Although regionalization of hospital health care has occurred, regionalization of perinatal care has declined. Earlier studies suggested that delivery at a high-volume, high-technology hospital reduced neonatal mortality, but little information is available on the effect of delivery hospital on other outcomes. This retrospective population-based cohort study examined all hospital-based deliveries in Pennsylvania, California, and Missouri to obtain unbiased measurements of the impact on mortality of delivering at high-volume, high-level neonatal intensive care units (NICUs) and compared non-NICU hospitals in these states with different systems of regionalization and different patient populations to examine common complications of premature birth.
Birth certificates were obtained for all deliveries occurring in Pennsylvania and California between 1995 and 2005 and Missouri between 1995 and 2003. These birth certificates were linked to death certificates, with greater than 98% of the linked records then matched to maternal and newborn hospital records. The primary infant cohort had a gestational age of 23 to 37 weeks and a birth weight of 400 to 8000 g. A secondary cohort of infants with a birth weight of 500 to 1500 g was used for comparison. The final cohort included 1,328,132 births. The primary outcome was in-hospital mortality, based on neonatal deaths (during the initial birth hospitalization) and fetal deaths with either a gestational age 23 weeks or greater or a birth weight 400 g or greater. The complications of premature birth included bronchopulmonary dysplasia (BPD), necrotizing enterocolitis, fungal sepsis, bacterial sepsis, and retinopathy of prematurity. Covariates were gestational age, birth weight, maternal sociodemographic factors, maternal residential zip code, sociodemographic information, maternal comorbid conditions, and 49 congenital anomalies grouped by affected organ system.
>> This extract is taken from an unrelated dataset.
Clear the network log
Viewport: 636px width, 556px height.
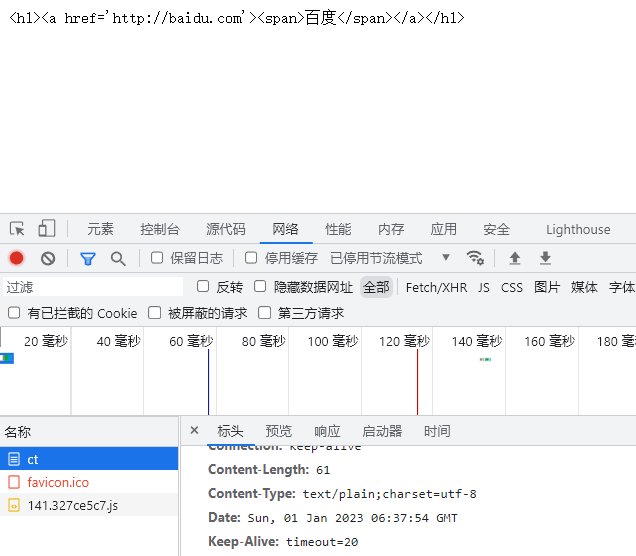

A specialty hospital was defined as a level III facility that delivered a minimum of 50 very-low-birth-weight (VLBW) infants, on average, per year. The study used a matched-pair instrumental variables design and an instrumental variables approach to control for measured and unmeasured differences between hospitals.
Women who delivered at a high-level NICU were more likely to have a preexisting comorbid condition or a complication of pregnancy. In Pennsylvania, 79.8% of the pregnancies in the first quartile delivered at a high-level NICU compared with 23.9% in the fourth quartile. Similar instrument strengths were seen in California (79.6% vs 38.3%, respectively) and Missouri (55.7% vs 10.1%, respectively). In the unadjusted analysis, for infants at 23 to 30 weeks’ gestation, delivering at a high-level NICU was associated with higher mortality rates in all 3 states. After adjusting for measured and unmeasured case-mix differences, delivering at a high-level NICU was associated with lower in-hospital mortality rates. The risk differences ranged from 2.7 fewer deaths per 1000 deliveries in California to 12.6 fewer deaths per 1000 deliveries in Missouri. The risk ratios for in-hospital mortality at high-level NICUs ranged from 0.35 in Pennsylvania to 0.82 in California. Higher complication rates occurred at high-level NICUs regardless of state. Delivering at a high-level NICU in Missouri was associated with lower rates of BPD; Pennsylvania and California showed smaller, non–statistically significant changes. Rates of other complications were similar between the high-level NICU and other delivery hospitals, with the exception of infection rates, where the risk difference decreased from 5 to 45 extra infections at high-level NICUs per 1000 deliveries in unadjusted analyses to 0 to 14 cases per 1000 deliveries in adjusted analysis. For infants with birth weights of 500 to 1500 g, delivery at a high-level NICU was associated with lower mortality rates in all 3 states. Complication rates were similar between the 2 types of NICUs, except rates of BPD (lower in Missouri) and rates of bacterial sepsis (higher in Pennsylvania). The relative risk for the improvement in mortality in the 500- to 1500-g cohort was smaller for each state compared with the 23- to 37-week cohort. In the propensity score analysis, neonatal mortality rates at both types of hospitals were statistically similar in Missouri, Pennsylvania, and California. Higher rates were found for all complications at high-level NICUs regardless of state.
Determining the impact of a policy intervention such as perinatal regionalization is critical to accurately weighing the benefits and costs of this intervention. The survival benefit to delivering at a high-level NICU is larger than previously reported and appears to apply to both extremely and moderately preterm infants. The effect of delivery hospital may depend on the organization of perinatal services or the types of populations served. Assessments of perinatal policies that use only variables available in administrative databases may not adequately adjust for actual case-mix differences between hospitals.